YOUR OBJECTIVE: Reproduce the material word for word, from the line containing "600x413 pixels. Task: Click" through the end, both ends included.

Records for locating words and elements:
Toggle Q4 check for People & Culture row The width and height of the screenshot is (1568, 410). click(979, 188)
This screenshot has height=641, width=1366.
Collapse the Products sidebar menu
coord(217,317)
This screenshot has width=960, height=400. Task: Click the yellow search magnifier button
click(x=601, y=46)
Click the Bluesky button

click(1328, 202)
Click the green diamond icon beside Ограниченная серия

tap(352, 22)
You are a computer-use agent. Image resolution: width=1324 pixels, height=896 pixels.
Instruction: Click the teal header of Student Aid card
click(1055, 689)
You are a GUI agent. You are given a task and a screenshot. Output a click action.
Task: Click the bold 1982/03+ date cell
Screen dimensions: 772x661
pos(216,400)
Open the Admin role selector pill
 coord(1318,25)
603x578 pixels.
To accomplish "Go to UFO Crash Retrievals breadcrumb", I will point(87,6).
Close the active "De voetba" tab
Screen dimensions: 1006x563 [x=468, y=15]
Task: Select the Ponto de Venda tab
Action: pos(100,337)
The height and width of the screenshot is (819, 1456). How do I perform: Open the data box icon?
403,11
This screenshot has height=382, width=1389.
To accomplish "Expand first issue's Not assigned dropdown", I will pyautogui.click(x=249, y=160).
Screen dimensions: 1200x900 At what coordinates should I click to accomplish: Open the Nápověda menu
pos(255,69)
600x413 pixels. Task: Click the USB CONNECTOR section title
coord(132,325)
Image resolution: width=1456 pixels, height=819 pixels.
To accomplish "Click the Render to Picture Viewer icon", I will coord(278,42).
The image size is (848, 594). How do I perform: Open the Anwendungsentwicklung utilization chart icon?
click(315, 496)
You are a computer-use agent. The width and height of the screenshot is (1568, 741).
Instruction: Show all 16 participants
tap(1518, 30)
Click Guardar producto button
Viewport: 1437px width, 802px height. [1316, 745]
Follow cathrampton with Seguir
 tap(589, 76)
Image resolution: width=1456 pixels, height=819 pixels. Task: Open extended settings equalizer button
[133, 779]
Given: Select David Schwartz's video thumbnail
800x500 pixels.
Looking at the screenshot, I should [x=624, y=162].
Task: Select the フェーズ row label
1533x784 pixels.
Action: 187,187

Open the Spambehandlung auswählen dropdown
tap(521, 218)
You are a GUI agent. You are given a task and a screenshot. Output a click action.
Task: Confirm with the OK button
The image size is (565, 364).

TASK RESPONSE:
600x413 pixels. Task: Click the USB CONNECTOR section title
coord(132,325)
Image resolution: width=1456 pixels, height=819 pixels.
To accomplish "Click the Render to Picture Viewer icon", I will coord(278,42).
The image size is (848, 594). How do I perform: Open the Anwendungsentwicklung utilization chart icon?
click(315, 496)
You are a computer-use agent. The width and height of the screenshot is (1568, 741).
Instruction: Show all 16 participants
tap(1518, 30)
Click Guardar producto button
Viewport: 1437px width, 802px height. [1316, 745]
Follow cathrampton with Seguir
 tap(589, 76)
Image resolution: width=1456 pixels, height=819 pixels. Task: Open extended settings equalizer button
[133, 779]
Given: Select David Schwartz's video thumbnail
800x500 pixels.
Looking at the screenshot, I should [x=624, y=162].
Task: Select the フェーズ row label
1533x784 pixels.
Action: 187,187

Open the Spambehandlung auswählen dropdown
tap(521, 218)
You are a GUI agent. You are given a task and a screenshot. Output a click action.
Task: Confirm with the OK button
The image size is (565, 364).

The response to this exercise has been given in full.